## Your goal
Print the line that has "The height and width of the screenshot is (791, 1400)." in it, then every remaining line of the data, exactly and without anything extra.

## Data extracts

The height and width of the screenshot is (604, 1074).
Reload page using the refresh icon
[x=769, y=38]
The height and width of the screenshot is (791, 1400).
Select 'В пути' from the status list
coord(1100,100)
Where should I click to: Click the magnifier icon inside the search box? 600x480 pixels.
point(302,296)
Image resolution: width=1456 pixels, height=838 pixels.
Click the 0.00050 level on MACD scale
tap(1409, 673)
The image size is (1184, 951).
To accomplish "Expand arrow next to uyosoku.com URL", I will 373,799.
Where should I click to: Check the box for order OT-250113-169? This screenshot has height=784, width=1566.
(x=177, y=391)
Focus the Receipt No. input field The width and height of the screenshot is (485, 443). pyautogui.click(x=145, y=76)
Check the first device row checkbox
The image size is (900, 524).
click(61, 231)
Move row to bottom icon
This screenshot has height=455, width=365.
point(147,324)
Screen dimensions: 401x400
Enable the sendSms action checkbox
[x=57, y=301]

## Solution to the problem
The height and width of the screenshot is (791, 1400).
Select 'В пути' from the status list
coord(1100,100)
Where should I click to: Click the magnifier icon inside the search box? 600x480 pixels.
point(302,296)
Image resolution: width=1456 pixels, height=838 pixels.
Click the 0.00050 level on MACD scale
tap(1409, 673)
The image size is (1184, 951).
To accomplish "Expand arrow next to uyosoku.com URL", I will 373,799.
Where should I click to: Check the box for order OT-250113-169? This screenshot has height=784, width=1566.
(x=177, y=391)
Focus the Receipt No. input field The width and height of the screenshot is (485, 443). pyautogui.click(x=145, y=76)
Check the first device row checkbox
The image size is (900, 524).
click(61, 231)
Move row to bottom icon
This screenshot has height=455, width=365.
point(147,324)
Screen dimensions: 401x400
Enable the sendSms action checkbox
[x=57, y=301]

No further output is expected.